GIVEN PASSAGE

-*-*-

2021: Biden Administration Staffs Up the Agencies
One of the most important ways that an incoming President can shape public policy is through the appointments of regulators to important positions in Washington.
In January, Rohit Chopra was nominated as the head of the Consumer Financial Protection Bureau. The Senate finally confirmed him to this position in September, and he has already made great strides in restoring the CFPB to its role as an effective regulator on behalf of Americans who are preyed upon by unscrupulous actors in the financial industry.
In April, Gary Gensler was confirmed to head the U.S. Securities and Exchange Commission, and he has assembled an impressive staff of leaders who are in the middle of a substantial rulemaking process that will protect investors, expand markets, and facilitate capital formation.
In November, President Biden announced he intends to reappoint Jerome Powell as Chair of the Federal Reserve and elevate Fed Governor Lael Brainard to Vice Chair. The President still has to nominate three additional Governors for the Fed and designate one to the critically important job of Vice Chair for Supervision, one of the most powerful banking regulators in the world.

-*-*-

INFORMATION PROVIDED
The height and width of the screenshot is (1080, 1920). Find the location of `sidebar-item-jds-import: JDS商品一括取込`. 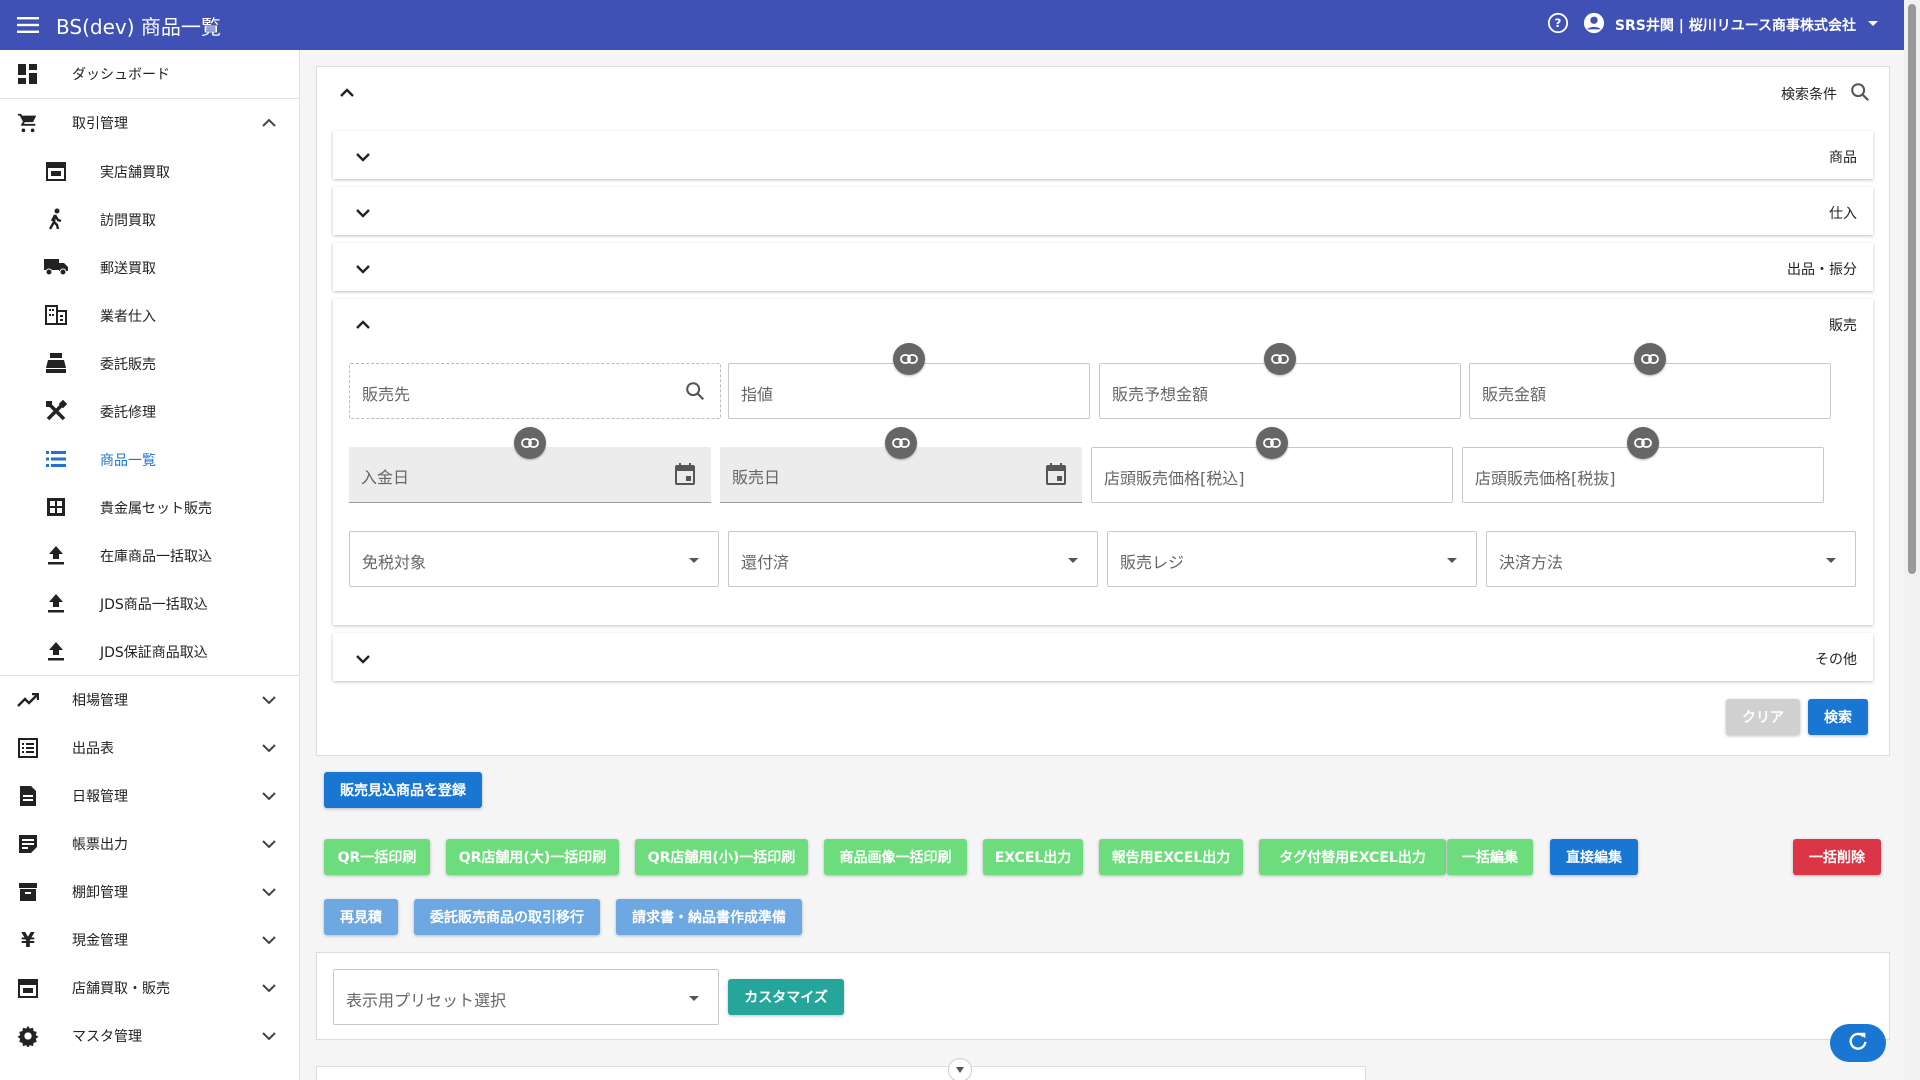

-*-*-

TASK STATEMENT
Continue the passage on the Biden administration's 2021 agency appointments, starting after its final sentence.

EXERCISE OUTPUT
In December, Saule Omarova, President Biden’s nominee to be Comptroller of the Currency, the top banking supervisor in the country, withdrew from consideration after enduring outrageous attacks on her character from Senate Republicans.
Also in December, Rostin Behnam was confirmed by the Senate to serve as Chairman of the Commodity Futures Trading Commission, a key federal regulator that oversees the country’s derivative markets.
Review of 2021 Congressional Activities Related to the Economy and Financial Regulation
In February, the House Financial Services Committee held the first of three planned hearings on Robinhood, GameStop, and the meme stock frenzy that captivated stock market observers. In March, Better Markets’ CEO Dennis Kelleher testified at the second of the hearings in March.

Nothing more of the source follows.